Luxury and Enjoyment
Let us examine in a deeper, wider perspective what is the human need behind the business of luxury. According to ancient Indian thought every human beings has four basic needs: Atha, which means wealth or economics and material needs: Kama is the need for enjoyment; Dharma is the mental and moral need for ethics, values, ideals or knowledge; Moksha is the spiritual need for inner liberation or self-realisation. When our basic material needs of Aratha are reasonably fulfilled, we seek for a better enjoyment of life. Luxury belongs to the domain of Kama, enjoyment; they are instruments of enjoyment.
But what is luxury is something relative and changing; it depends on affordability. Motor; was a luxury before Ford made it into a necessity by making it affordable to the common man. Telephone was a luxury in India before mobile came, which now even a beggar has! This will happen constantly and with increasing frequency in the future. Rapid progress in technology, management and marketing will convert luxury into commodities.
Enjoyment and Evolution
If we accept enjoyment as a legitimate need of human beings in their evolutionary progress, then we cannot condemn luxury as a pastime of the rich. However there are two types of enjoyment. First is the gross, sensuous enjoyment, which when not restrained by the higher values of Dharma, degenerates into greed and degrades the soul. Second is the higher aesthetic enjoyment of life, governed by the values of beauty and harmony, which refines and uplifts our sensations, mind and heart and make them receptive to our spiritual self or in other words helps in our higher evolution. This aesthetic refinement and enjoyment of life is perhaps the higher aim of luxury.
We are at present moving towards what many management gurus call as “experience economy.” In this emerging, more subjective economy, what the customer feels or experiences of a product is more important than the product as such.
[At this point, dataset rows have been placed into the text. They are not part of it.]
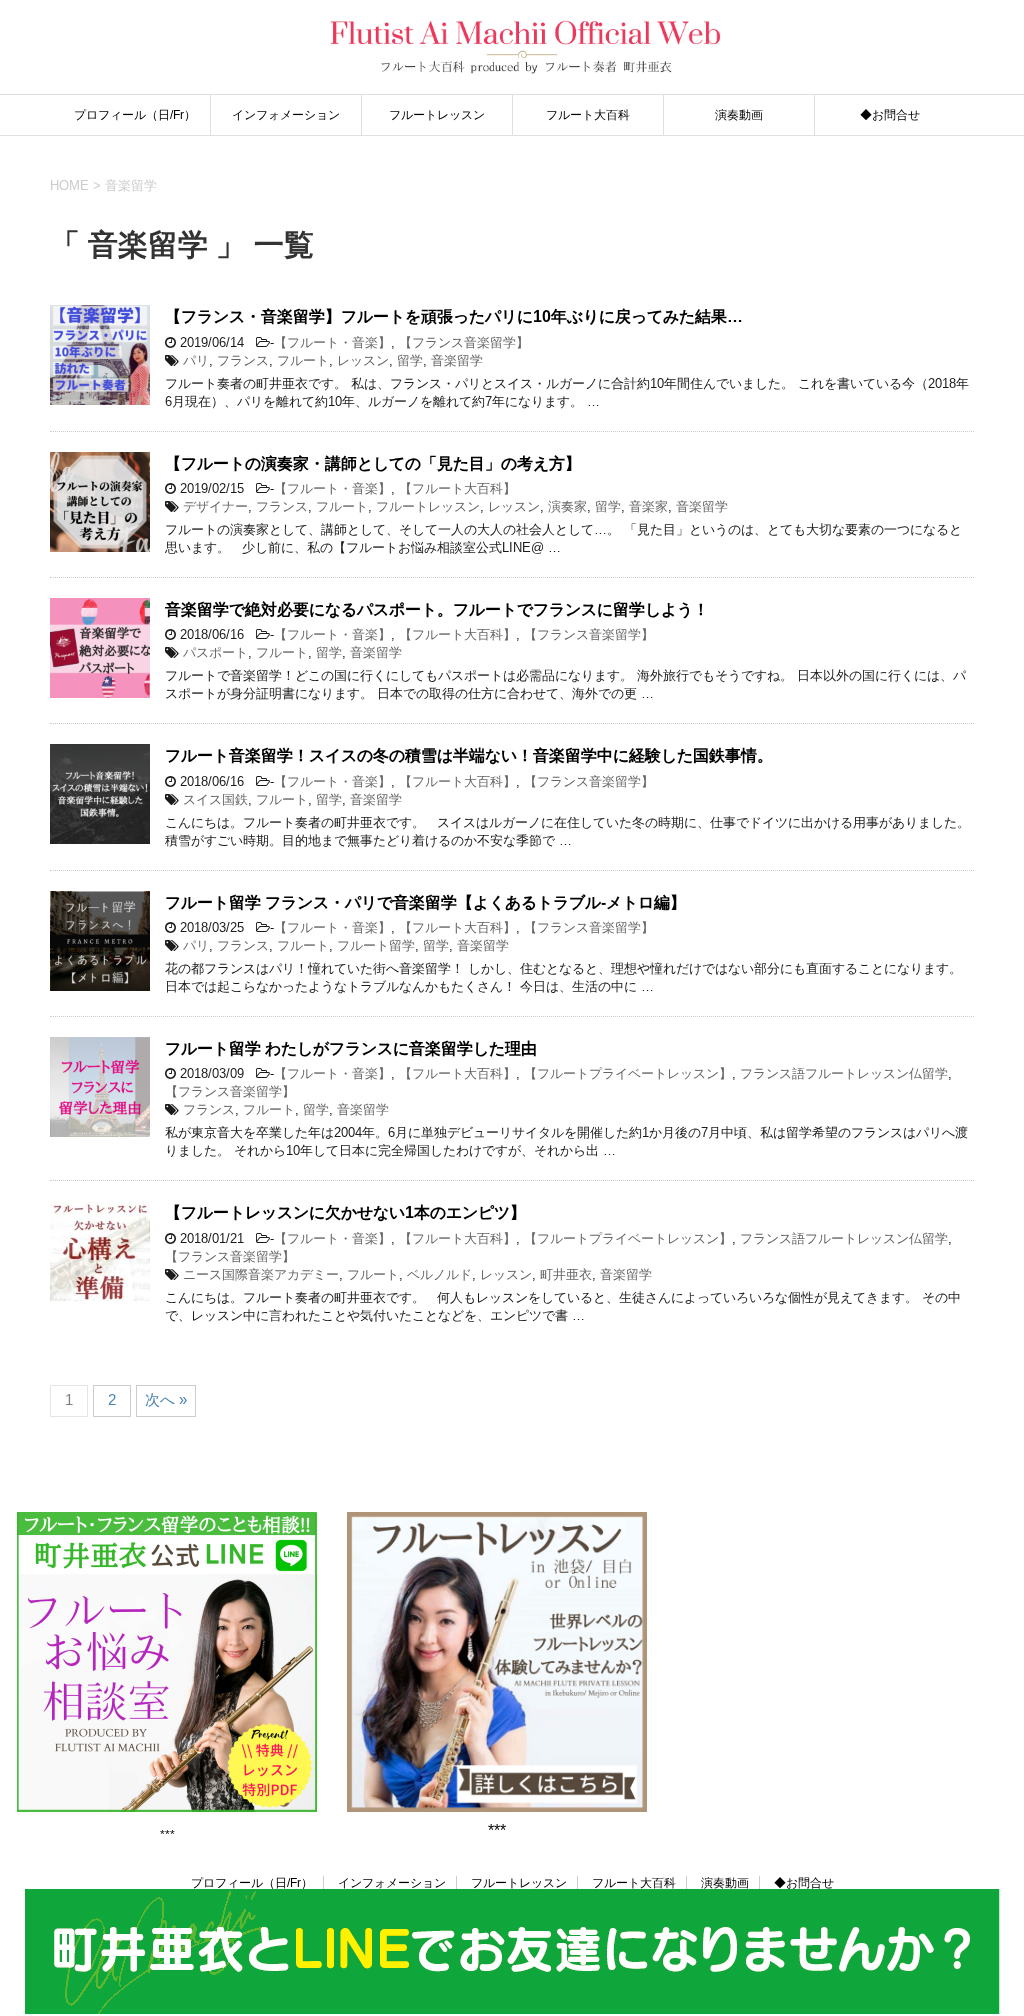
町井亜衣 (566, 1274)
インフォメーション (286, 115)
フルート (303, 360)
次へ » (166, 1399)
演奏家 (567, 506)
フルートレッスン (437, 115)
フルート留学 (376, 945)
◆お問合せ (890, 115)
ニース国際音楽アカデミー (261, 1274)
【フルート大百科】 (457, 488)
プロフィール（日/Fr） (135, 115)
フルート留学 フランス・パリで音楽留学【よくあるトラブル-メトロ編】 (425, 902)
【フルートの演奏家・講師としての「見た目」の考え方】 (373, 463)
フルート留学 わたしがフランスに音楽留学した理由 (351, 1048)
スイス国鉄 (215, 799)
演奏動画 (739, 115)
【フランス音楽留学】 (464, 342)
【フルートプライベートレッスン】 (628, 1073)
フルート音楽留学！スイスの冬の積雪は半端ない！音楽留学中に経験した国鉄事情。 (469, 755)
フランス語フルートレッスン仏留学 (844, 1073)
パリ (196, 360)
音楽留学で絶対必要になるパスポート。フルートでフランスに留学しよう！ (437, 609)
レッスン (363, 360)
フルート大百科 (588, 115)
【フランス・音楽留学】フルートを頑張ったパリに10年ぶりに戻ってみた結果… (454, 316)
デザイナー (215, 506)
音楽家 (648, 506)
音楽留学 (457, 360)
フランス (243, 360)
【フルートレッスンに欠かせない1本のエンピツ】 (345, 1212)
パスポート (215, 652)
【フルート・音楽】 (332, 342)
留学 (410, 360)
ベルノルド (439, 1274)
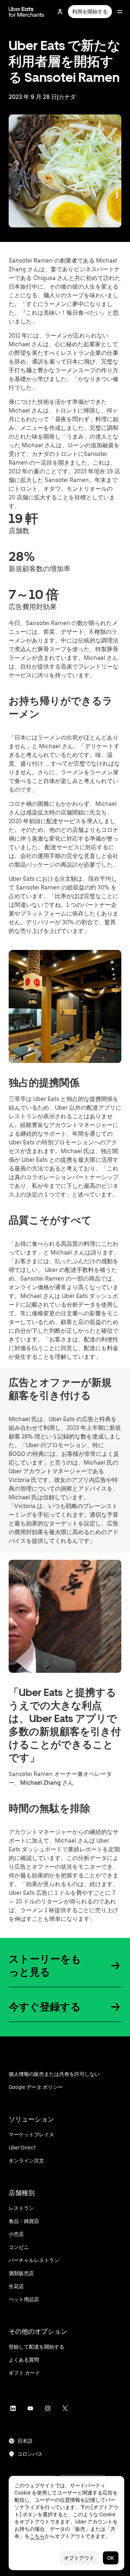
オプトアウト (79, 2558)
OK (110, 2558)
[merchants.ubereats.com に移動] (26, 11)
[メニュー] (119, 11)
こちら (37, 2536)
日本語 (24, 2441)
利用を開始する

Those companies which are able to provide a meaningful, fulfilling and holistic experience to the customer through the entire product-cycle from buying to service and long use, will gain competitive advantage over others who are not able to do.
This is the new gospel of marketing. For the luxury industry, the higher aim could be to elevate the experience from the sensuous to the aesthetic level by creating an environment of wholesome beauty and harmony through the entire product cycle.